### Required work
[A] In the text on printed organic solar cells and LEDs below, rewrite the paragraph beginning "The TREASORES project recently completed" as a short bulleted list that keeps its main facts.
[B] Continue the text on printed organic solar cells and LEDs below, starting after its final sentence.

### Selected extract
Towards 'printed' organic solar cells and LEDs

Flexible optoelectronic devices that can be printed roll-to-roll - much like newspapers - are a highly promising path to cheaper devices such as solar cells and LED lighting panels.

Scientists from the TREASORES (Transparent Electrodes for Large Area Large Scale Production of Organic Optoelectronic Devices) project have developed prototype flexible solar cell modules as well as novel silver-based transparent electrodes that outperform currently used materials.

The EU-funded project, led by Empa researcher Frank Nüesch, aims at developing and demonstrating technologies to facilitate roll-to-roll (R2R) production of organic optoelectronic devices such as solar cells and LED lighting panels.

The TREASORES project recently completed its mid-term review and has already achieved some major milestones. The international team that comprises researchers from 19 labs and companies from five European countries has, for instance, developed an ultrathin transparent silver electrode that is cheaper than, and outperforms, currently used indium tin oxide (ITO) electrodes.

The researchers could also demonstrate a record efficiency of 7% for a perovskite-based solar cell using such novel transparent electrodes. What’s more, their first fully R2R-produced solar cells already achieved commercially acceptable lifetimes when tested in the field. The next step, said Nüesch, is to scale up and improve the most promising technologies identified so far, say, to produce barrier materials and transparent electrodes in larger quantities, ie, in rolls of more than 100 metres in length.

Novel transparent electrodes for flexible solar cells developed by the TREASORES consortium do not require scarce elements such as indium.
One example is conductive fabric electrodes developed by Empa and Sefar AG. (Image: Empa).

### Source data
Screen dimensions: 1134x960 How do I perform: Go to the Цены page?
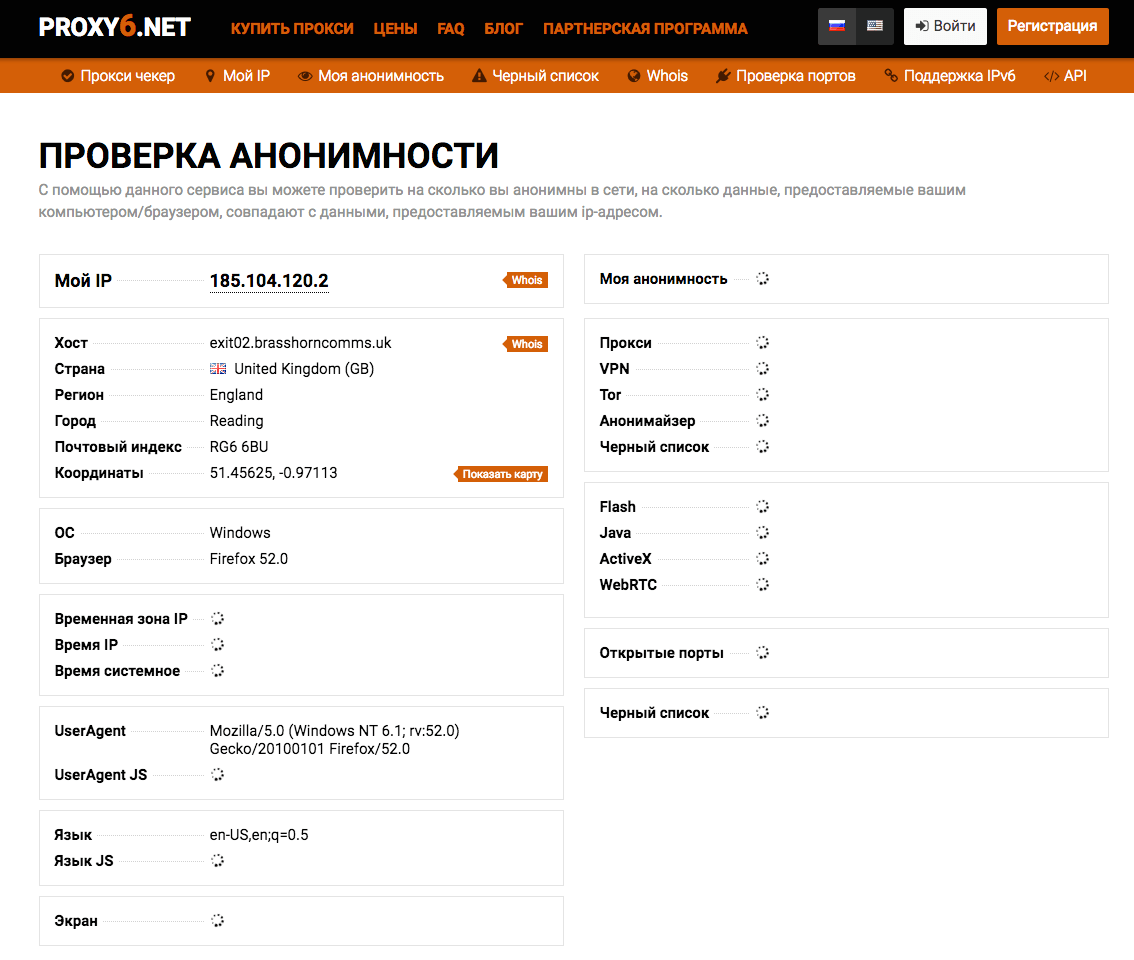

### Responses for each task
[A]
- The TREASORES project recently completed its mid-term review and has already reached some major milestones.
- Its international team includes researchers from 19 labs and companies in five European countries.
- For example, the team developed an ultrathin transparent silver electrode.
- This electrode is cheaper than the indium tin oxide (ITO) electrodes now in use, and it outperforms them.

[B]
In its second half, the TREASORES project will also continue to develop other promising technologies such as transparent and flexible electrodes based on woven fabrics, nanowires and carbon nanotubes (CNTs). “We are working on the most crucial issues in large-scale organic optoelectronics. Our new low-cost electrode substrates already outperform existing conductive oxide electrodes in many ways,” said Nüesch. “But we must further improve the resulting device yields from large-scale production by reducing the defect density of the substrates.”

The new materials have been thoroughly tested using special instruments for mechanical, electrical and optical testing and their performance in practical devices has been characterised eg, for lifetime and quality of illumination. Silver nanowires were used to produce flexible electrodes with a sheet resistance of below 20 Ω/sq - a measure for the electrical conductivity of thin films - and an optical transmission of 80%. Copper nanowires were even better, yielding a sheet resistance of below 10 Ω/sq and an optical transmission of 90% on glass. They clearly outperformed current ITO electrodes, which typically have sheet resistance values of 100 Ω/sq and above for such high transparency. Solar cell devices with an energy conversion efficiency of over 3% have been made on these substrates with copper electrodes. CNT electrode performance likewise made significant progress during the first half of the project, reaching a sheet resistance of 74 Ω/sq with an optical transmission of 90%. The organic solar cells that were produced with these electrodes reached an energy conversion efficiency of 4.5%.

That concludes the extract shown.